Items from a data source:
[Start]
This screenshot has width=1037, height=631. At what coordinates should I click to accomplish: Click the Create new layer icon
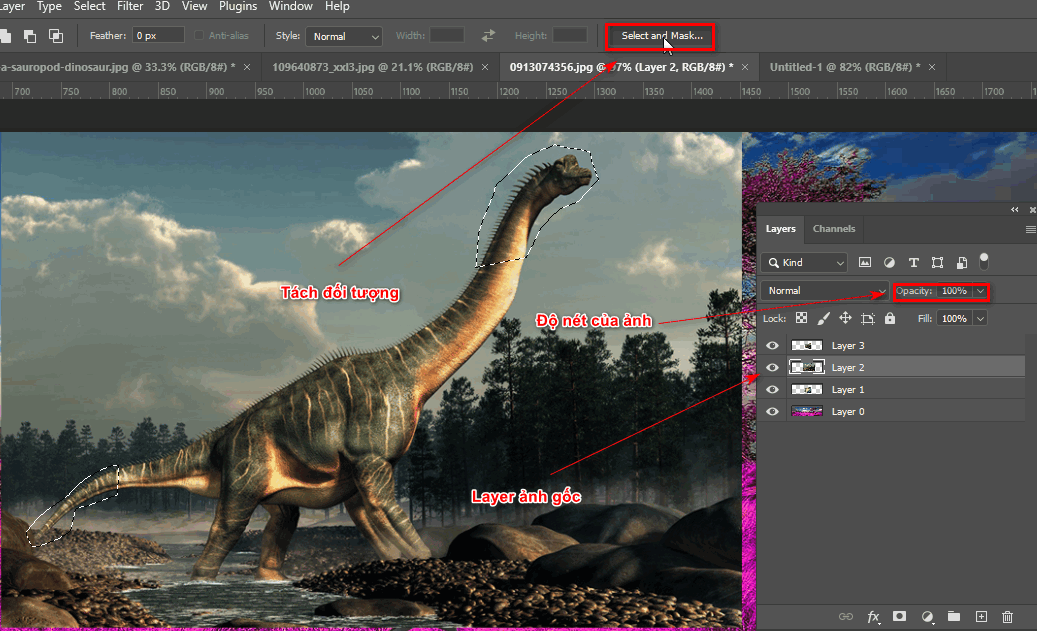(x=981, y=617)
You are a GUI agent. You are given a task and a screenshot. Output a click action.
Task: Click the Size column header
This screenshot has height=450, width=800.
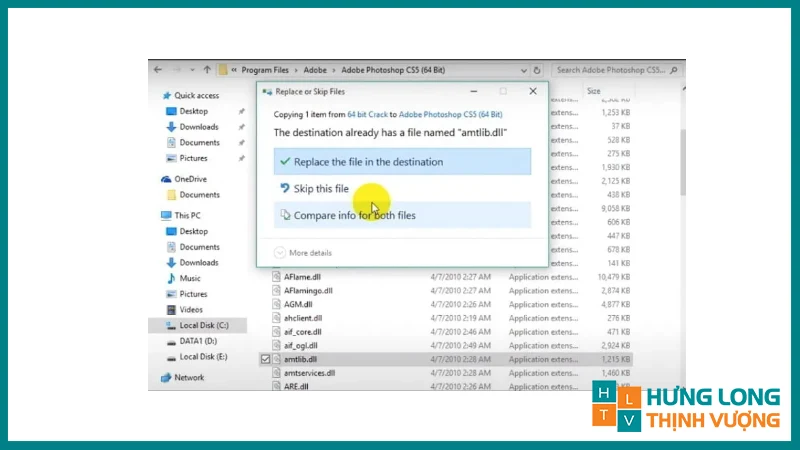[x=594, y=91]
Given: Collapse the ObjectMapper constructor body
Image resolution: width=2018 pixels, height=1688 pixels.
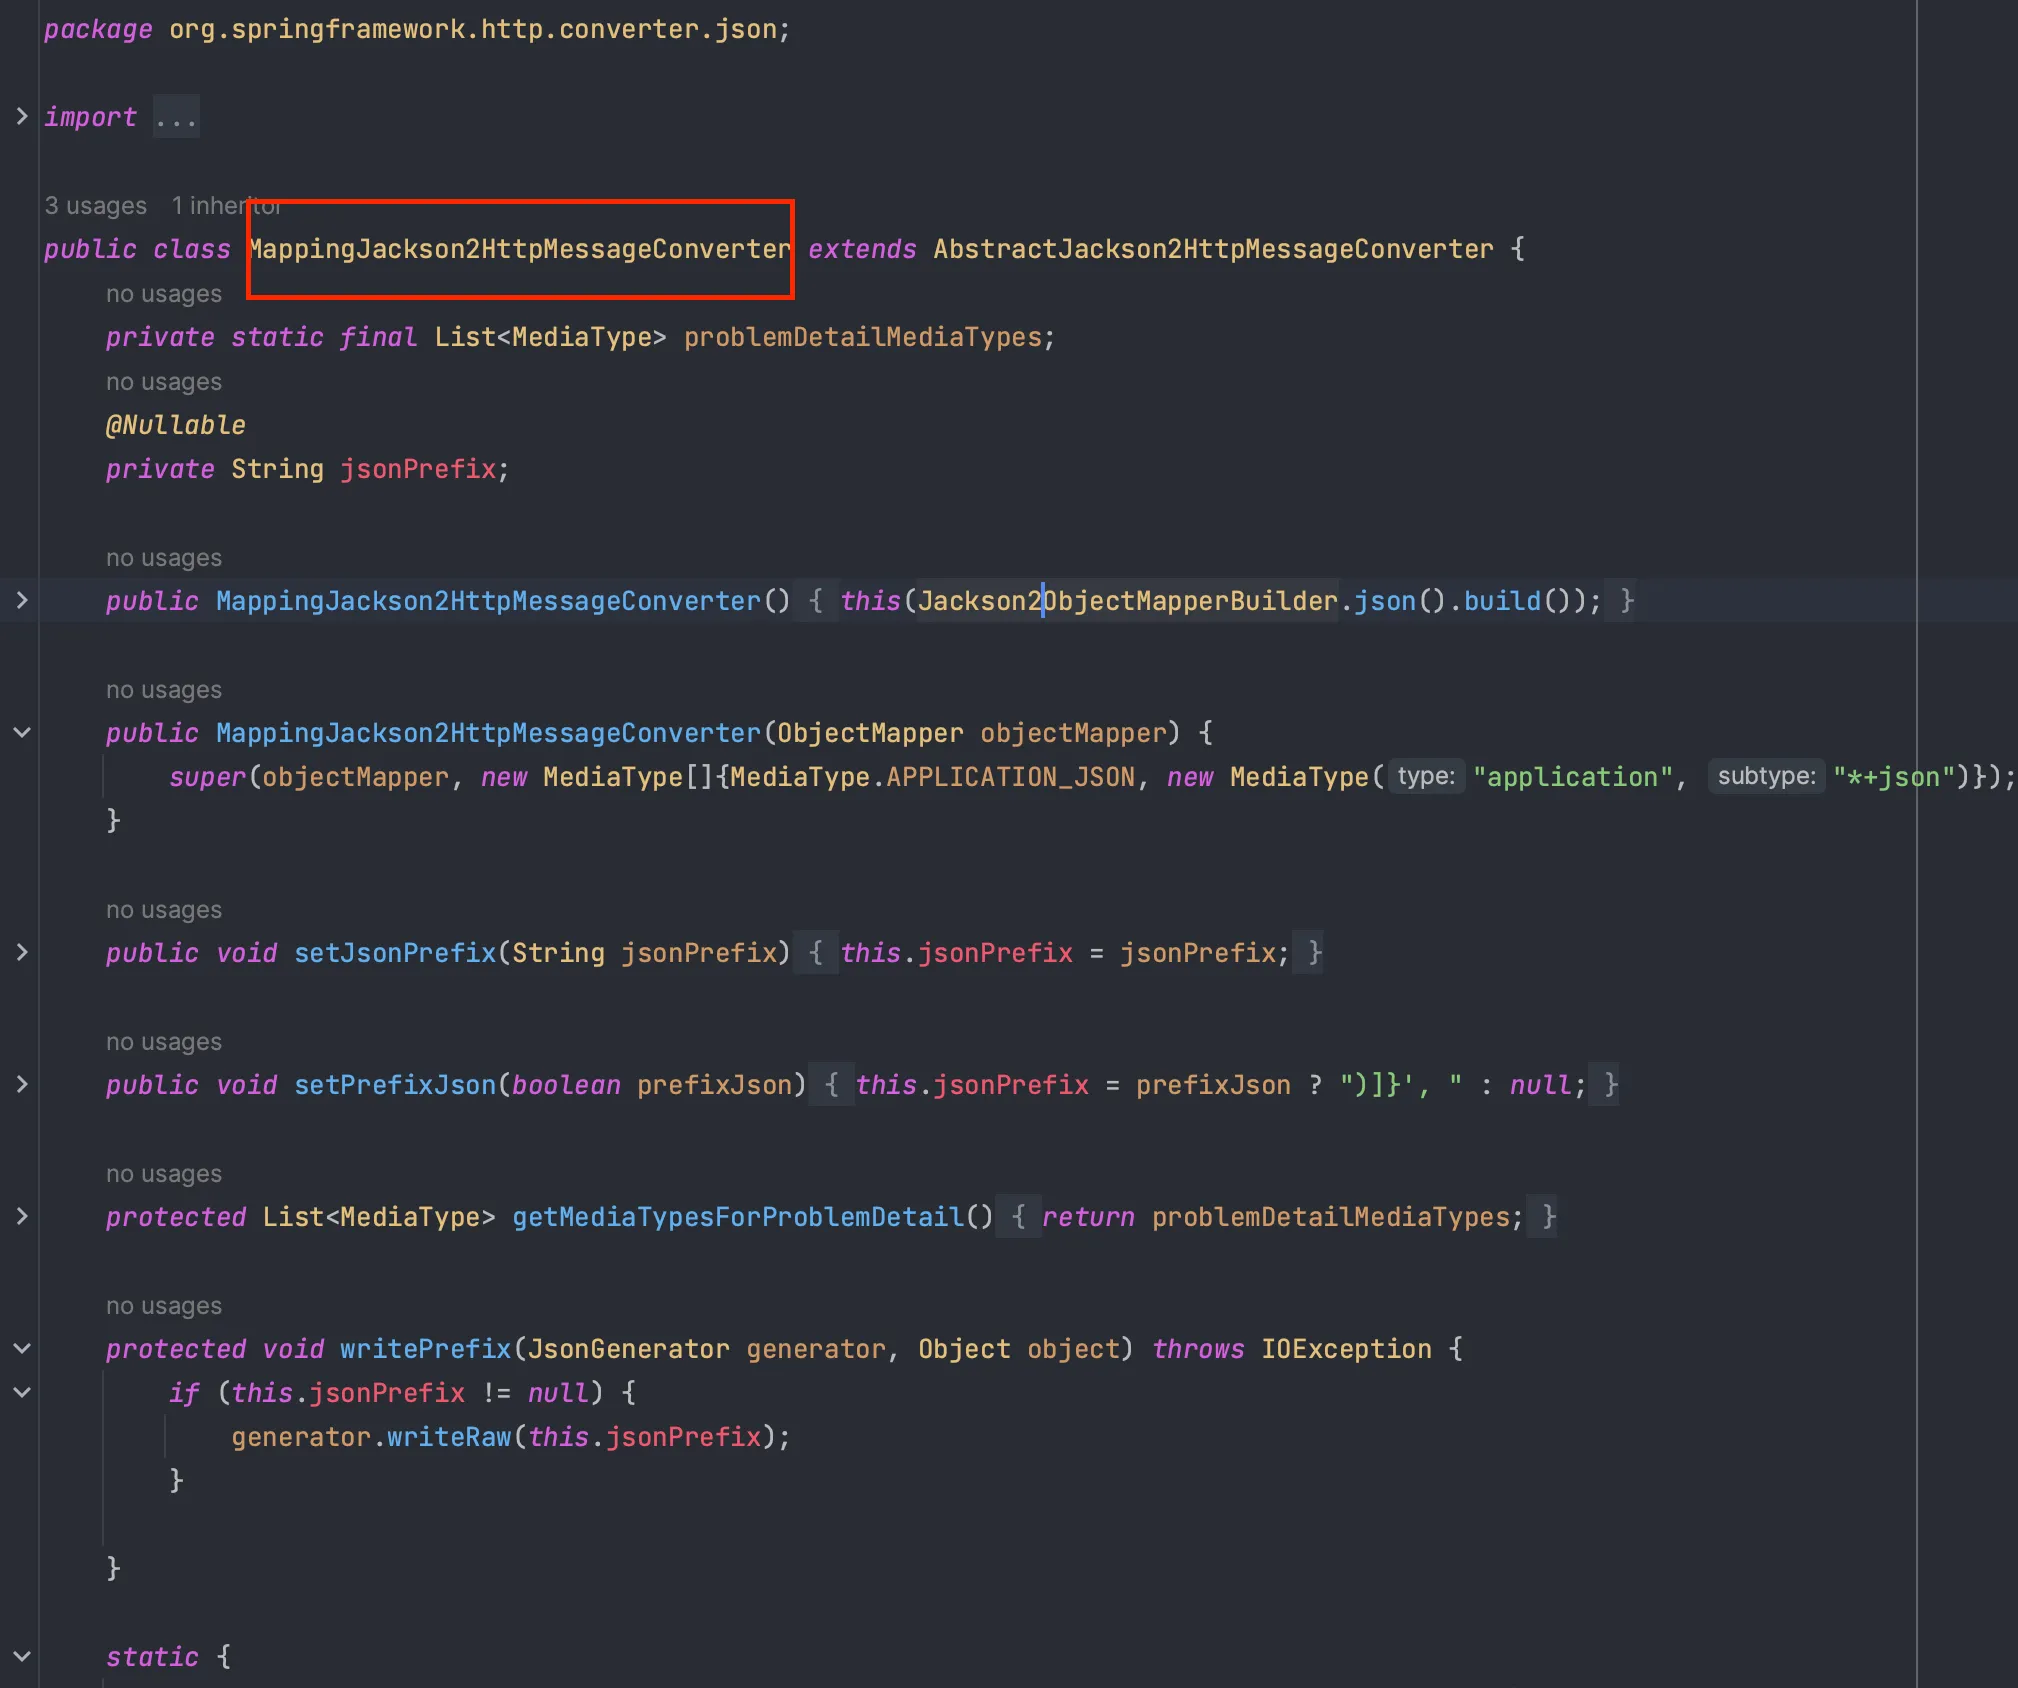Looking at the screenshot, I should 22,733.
[End]
PROBLEM REQUIREMENTS =
Can you write out all the items again with every "width" renamed to "breadth" and nothing else changed? Leave the pictures out.

FULL ANSWER =
This screenshot has breadth=1037, height=631. At what coordinates should I click to accomplish: Click the Create new layer icon
(x=981, y=617)
You are a GUI agent. You are given a task and a screenshot. Output a click action.
Task: Click the Size column header
This screenshot has height=450, breadth=800.
[x=594, y=91]
Given: Collapse the ObjectMapper constructor body
Image resolution: breadth=2018 pixels, height=1688 pixels.
Looking at the screenshot, I should 22,733.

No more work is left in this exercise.